Once the line containing "The image size is (1904, 1197)." has been copied, stop; copy every line before it exactly, beginning with the first line of the material below.
====== ENTRIES SHOWN
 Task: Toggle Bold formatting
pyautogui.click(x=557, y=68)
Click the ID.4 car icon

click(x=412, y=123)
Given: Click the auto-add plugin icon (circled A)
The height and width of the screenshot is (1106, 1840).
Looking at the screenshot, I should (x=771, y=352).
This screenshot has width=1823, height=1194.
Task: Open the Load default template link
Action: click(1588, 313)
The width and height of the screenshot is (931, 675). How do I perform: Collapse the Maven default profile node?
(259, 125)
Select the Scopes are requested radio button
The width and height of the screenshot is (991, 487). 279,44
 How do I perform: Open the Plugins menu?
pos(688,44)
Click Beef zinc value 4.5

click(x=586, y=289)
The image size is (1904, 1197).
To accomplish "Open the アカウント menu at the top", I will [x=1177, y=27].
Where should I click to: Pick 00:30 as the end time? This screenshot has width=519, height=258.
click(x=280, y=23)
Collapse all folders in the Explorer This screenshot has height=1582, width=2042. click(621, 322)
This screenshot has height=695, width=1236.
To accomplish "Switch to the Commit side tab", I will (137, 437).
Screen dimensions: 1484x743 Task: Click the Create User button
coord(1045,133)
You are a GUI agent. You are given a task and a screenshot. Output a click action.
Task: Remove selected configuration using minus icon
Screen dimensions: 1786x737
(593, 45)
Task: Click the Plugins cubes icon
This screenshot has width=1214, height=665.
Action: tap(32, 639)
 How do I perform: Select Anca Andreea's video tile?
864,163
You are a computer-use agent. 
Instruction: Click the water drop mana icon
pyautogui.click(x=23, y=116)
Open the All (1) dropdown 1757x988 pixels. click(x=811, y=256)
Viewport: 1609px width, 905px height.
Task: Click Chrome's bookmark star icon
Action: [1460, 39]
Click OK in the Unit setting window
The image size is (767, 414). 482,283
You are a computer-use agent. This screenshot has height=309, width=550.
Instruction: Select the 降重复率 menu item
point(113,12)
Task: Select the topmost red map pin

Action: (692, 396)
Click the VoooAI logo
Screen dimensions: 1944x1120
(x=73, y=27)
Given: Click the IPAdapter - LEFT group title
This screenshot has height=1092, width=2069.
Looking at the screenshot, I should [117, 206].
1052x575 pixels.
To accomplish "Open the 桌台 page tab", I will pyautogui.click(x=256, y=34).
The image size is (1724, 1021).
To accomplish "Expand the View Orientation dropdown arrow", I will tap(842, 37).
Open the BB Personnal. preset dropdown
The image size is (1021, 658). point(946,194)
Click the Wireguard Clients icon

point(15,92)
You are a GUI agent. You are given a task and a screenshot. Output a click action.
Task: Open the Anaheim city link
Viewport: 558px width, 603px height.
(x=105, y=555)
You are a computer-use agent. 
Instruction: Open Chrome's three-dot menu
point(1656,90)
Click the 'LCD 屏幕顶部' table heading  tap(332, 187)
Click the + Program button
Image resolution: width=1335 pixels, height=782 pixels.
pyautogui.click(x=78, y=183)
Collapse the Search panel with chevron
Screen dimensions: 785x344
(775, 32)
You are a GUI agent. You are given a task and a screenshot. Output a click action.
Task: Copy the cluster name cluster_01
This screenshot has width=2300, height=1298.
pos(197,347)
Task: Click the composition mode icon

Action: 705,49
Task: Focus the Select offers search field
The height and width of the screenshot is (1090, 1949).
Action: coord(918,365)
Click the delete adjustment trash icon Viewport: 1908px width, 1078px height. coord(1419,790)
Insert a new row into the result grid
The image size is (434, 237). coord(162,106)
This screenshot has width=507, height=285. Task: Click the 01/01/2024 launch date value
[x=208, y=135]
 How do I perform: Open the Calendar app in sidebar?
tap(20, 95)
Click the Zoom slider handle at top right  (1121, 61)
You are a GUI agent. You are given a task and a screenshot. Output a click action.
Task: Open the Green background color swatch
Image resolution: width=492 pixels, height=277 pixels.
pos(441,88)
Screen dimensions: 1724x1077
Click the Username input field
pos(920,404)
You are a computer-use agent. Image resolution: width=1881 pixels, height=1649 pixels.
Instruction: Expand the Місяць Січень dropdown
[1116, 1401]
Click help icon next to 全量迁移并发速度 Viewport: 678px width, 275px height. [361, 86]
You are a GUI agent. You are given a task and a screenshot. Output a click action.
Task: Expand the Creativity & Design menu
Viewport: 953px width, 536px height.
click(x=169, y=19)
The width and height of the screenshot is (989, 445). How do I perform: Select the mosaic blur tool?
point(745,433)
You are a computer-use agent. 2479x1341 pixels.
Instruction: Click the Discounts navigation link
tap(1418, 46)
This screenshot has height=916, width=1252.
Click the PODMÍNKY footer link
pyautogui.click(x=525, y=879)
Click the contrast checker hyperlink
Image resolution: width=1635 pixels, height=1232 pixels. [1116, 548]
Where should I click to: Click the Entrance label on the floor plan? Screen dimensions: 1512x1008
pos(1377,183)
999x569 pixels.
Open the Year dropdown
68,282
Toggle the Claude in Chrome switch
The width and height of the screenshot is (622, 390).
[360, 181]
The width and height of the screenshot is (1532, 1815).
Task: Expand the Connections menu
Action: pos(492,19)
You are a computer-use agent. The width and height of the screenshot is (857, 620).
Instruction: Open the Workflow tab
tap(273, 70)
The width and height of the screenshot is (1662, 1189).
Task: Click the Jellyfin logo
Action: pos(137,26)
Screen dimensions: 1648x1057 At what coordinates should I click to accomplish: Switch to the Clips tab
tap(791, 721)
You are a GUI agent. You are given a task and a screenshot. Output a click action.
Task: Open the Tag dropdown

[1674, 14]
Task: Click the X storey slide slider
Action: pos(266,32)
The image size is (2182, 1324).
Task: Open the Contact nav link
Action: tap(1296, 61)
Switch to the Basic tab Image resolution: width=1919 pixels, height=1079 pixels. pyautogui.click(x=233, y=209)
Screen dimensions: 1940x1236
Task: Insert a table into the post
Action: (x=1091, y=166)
============
▶ RESPONSE TO THIS TASK
 Task: Toggle Bold formatting
pyautogui.click(x=557, y=68)
Click the ID.4 car icon

click(x=412, y=123)
Given: Click the auto-add plugin icon (circled A)
The height and width of the screenshot is (1106, 1840).
Looking at the screenshot, I should (x=771, y=352).
This screenshot has width=1823, height=1194.
Task: Open the Load default template link
Action: click(1588, 313)
The width and height of the screenshot is (931, 675). How do I perform: Collapse the Maven default profile node?
(259, 125)
Select the Scopes are requested radio button
The width and height of the screenshot is (991, 487). 279,44
 How do I perform: Open the Plugins menu?
pos(688,44)
Click Beef zinc value 4.5

click(x=586, y=289)
The image size is (1904, 1197).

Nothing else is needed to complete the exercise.